Os avanços são lentos porque falta vontade política e ausência de prazos obrigatórios. “ONGs, índios e representantes de órgãos estaduais, federais e municipais,passaram a dialogar acerca de prazos – na verdade seriam metas – para a obtenção de melhoras ao atendimento dessas condições dos índios. Inclusive eu fiz a ata, que encaminhei para todos os órgãos envolvidos e interessados, estabelecendo metas e prazos por conta da situação que os índios estão vivendo. Se essas metas serão cumpridas pelos órgãos responsáveis eu não sei, vamos ver o que eles vão nos dizer respeito disso. Mas o MP tem, entre outras atribuições, a de cobrar essas melhorias, mas não necessariamente dentro daquelas metas”, afirma o procurador Harold Hoppe

Com relação às resoluções de maior prazo, as decisões foram pela necessidade de professores e educação indígenas, além de espaços para habitação das comunidades. Outra questão que vem sendo muito discutida, mas ainda não sanada, é a das Casas de Passagem – a construção de casas para abrigo dos kaingangs que vêm até Santa Maria comercializarem seus artesanatos.

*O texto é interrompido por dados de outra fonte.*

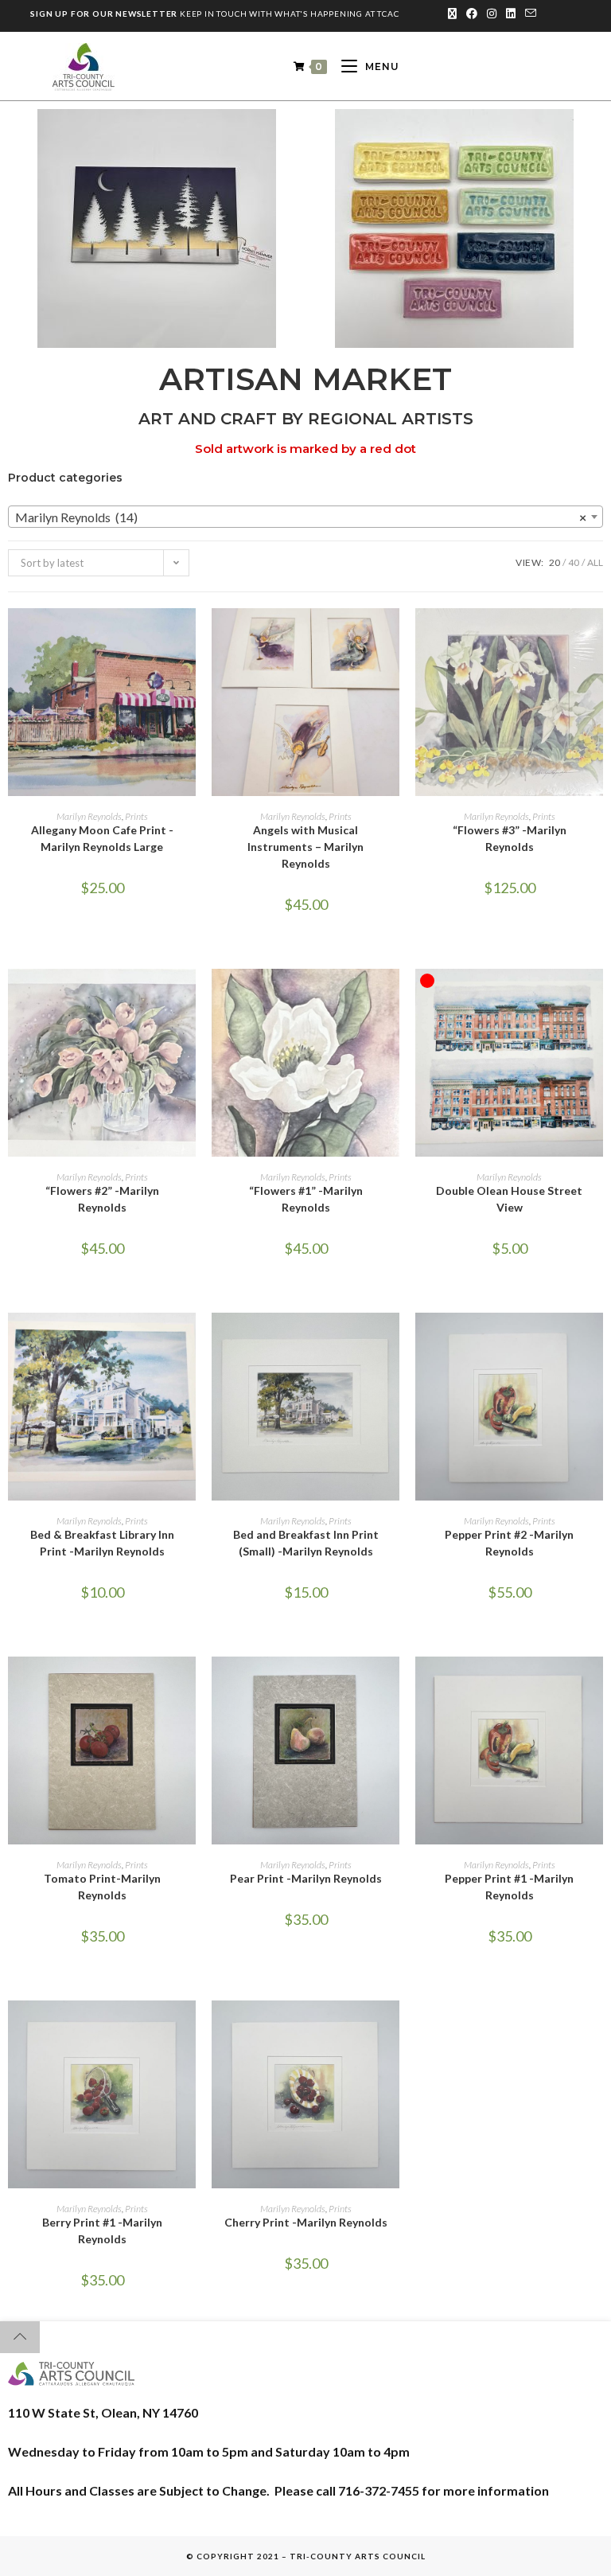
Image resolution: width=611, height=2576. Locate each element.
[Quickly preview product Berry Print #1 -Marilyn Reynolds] (188, 2028)
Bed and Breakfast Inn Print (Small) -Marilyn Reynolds (306, 1543)
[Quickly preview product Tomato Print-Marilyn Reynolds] (188, 1684)
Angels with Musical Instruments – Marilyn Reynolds (305, 846)
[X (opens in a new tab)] (452, 13)
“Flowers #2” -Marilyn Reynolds (102, 1199)
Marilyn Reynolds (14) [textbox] (300, 517)
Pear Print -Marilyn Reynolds (306, 1878)
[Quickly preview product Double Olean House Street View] (595, 997)
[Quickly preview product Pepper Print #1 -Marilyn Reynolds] (595, 1684)
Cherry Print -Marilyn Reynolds (305, 2222)
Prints (136, 816)
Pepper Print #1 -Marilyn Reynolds (509, 1887)
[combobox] (305, 516)
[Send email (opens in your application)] (528, 13)
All (595, 562)
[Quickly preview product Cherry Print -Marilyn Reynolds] (391, 2028)
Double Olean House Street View (509, 1199)
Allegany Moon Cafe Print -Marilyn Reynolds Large (102, 838)
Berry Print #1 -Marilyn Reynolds (102, 2230)
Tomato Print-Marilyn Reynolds (102, 1887)
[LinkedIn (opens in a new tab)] (510, 13)
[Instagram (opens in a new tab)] (491, 13)
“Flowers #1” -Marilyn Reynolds (306, 1199)
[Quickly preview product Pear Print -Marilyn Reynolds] (391, 1684)
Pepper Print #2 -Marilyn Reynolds (509, 1543)
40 (573, 562)
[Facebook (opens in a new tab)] (471, 13)
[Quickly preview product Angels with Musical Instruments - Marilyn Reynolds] (391, 636)
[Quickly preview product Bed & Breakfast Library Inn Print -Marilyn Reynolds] (188, 1340)
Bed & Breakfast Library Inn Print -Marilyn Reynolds (102, 1543)
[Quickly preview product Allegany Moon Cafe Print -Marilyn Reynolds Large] (188, 636)
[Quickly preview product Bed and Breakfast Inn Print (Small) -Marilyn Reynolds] (391, 1340)
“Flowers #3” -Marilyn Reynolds (509, 838)
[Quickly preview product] (595, 636)
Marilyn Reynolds (89, 816)
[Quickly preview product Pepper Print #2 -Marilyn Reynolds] (595, 1340)
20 (554, 562)
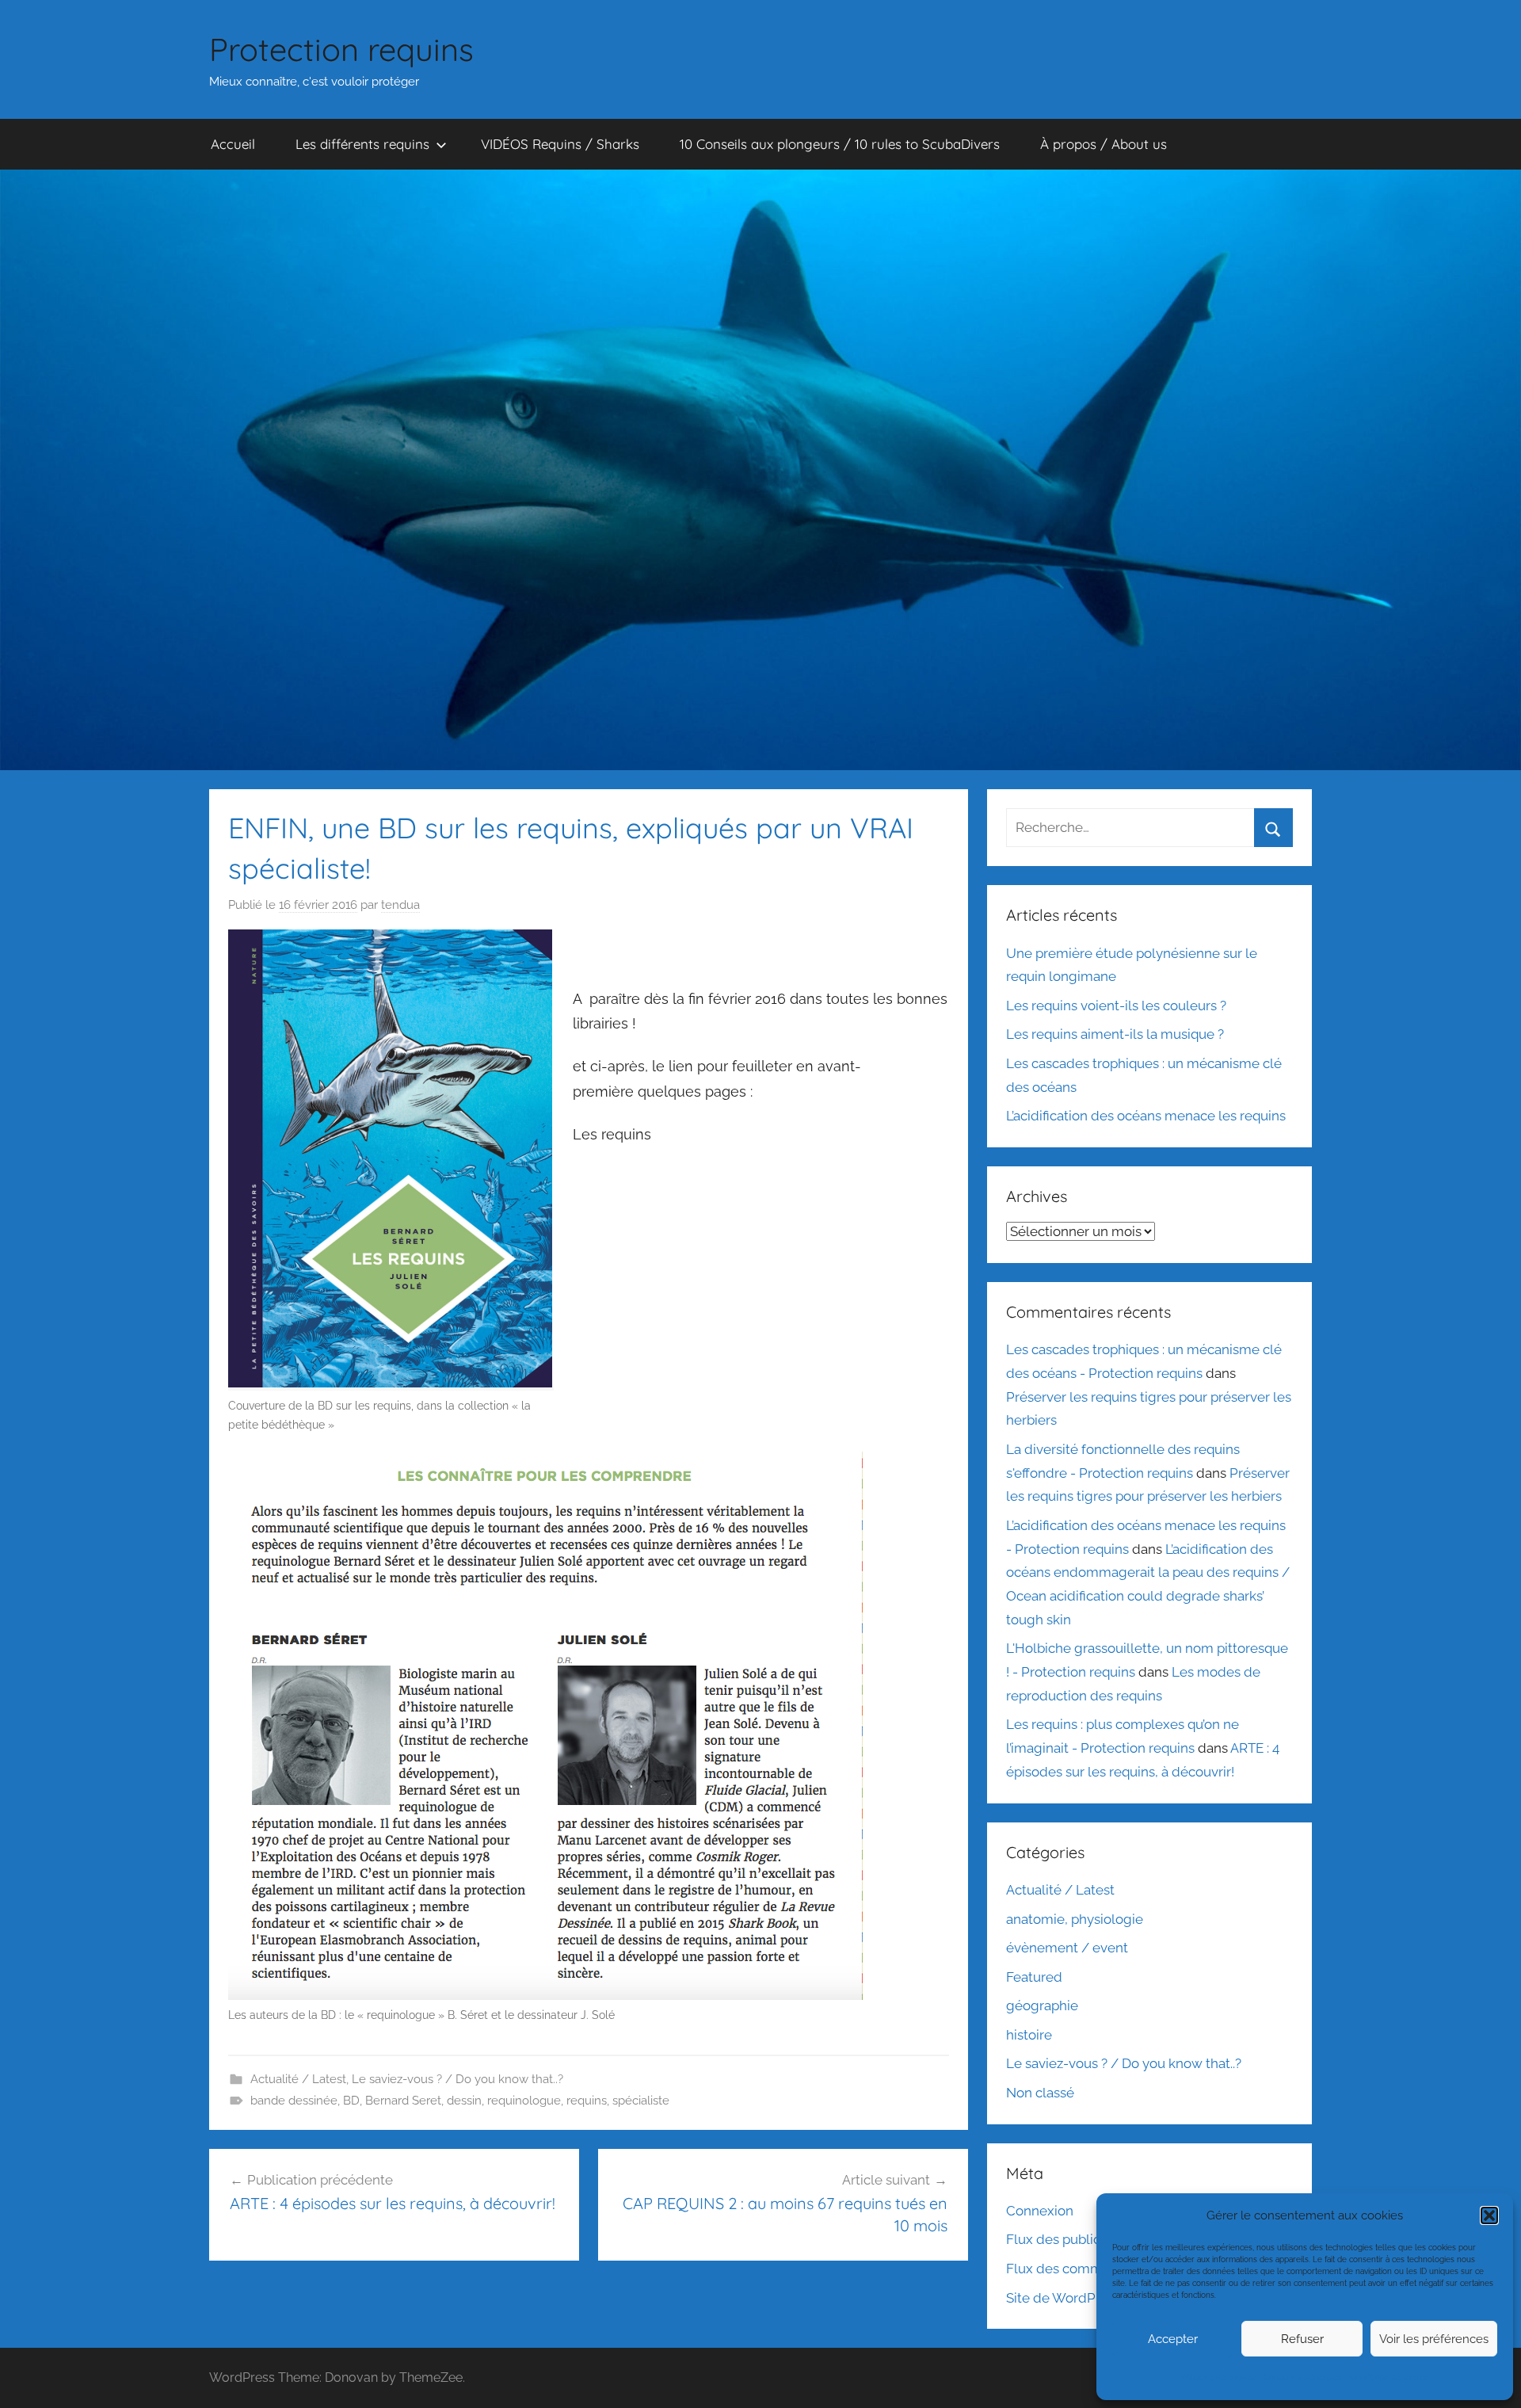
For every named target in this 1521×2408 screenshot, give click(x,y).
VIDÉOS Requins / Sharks (560, 143)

A venda de artesanato indígena no centro de Santa Maria foi discutida várias vezes, inclusive em um inquérito do MPF, desde a revitalização – ou higienização – do centro da cidade, quando foram retirados camelôs e vendedores ambulantes do Calçadão e da Avenida Rio Branco. “Fomos perguntar para a Comissão de Direitos Humanos na Câmara de Vereadores e eles tampouco sabiam. Nunca tinham pensando nisso e nem passou pela cabeça deles pensar que [o indígena] é outra categoria. Aí fomos procurar a Prefeitura e eles também não sabiam. Não sabiam e nunca tinham pensado. Disseram que os indígenas iam ser retirados assim como os outros artesãos”, conta Matias.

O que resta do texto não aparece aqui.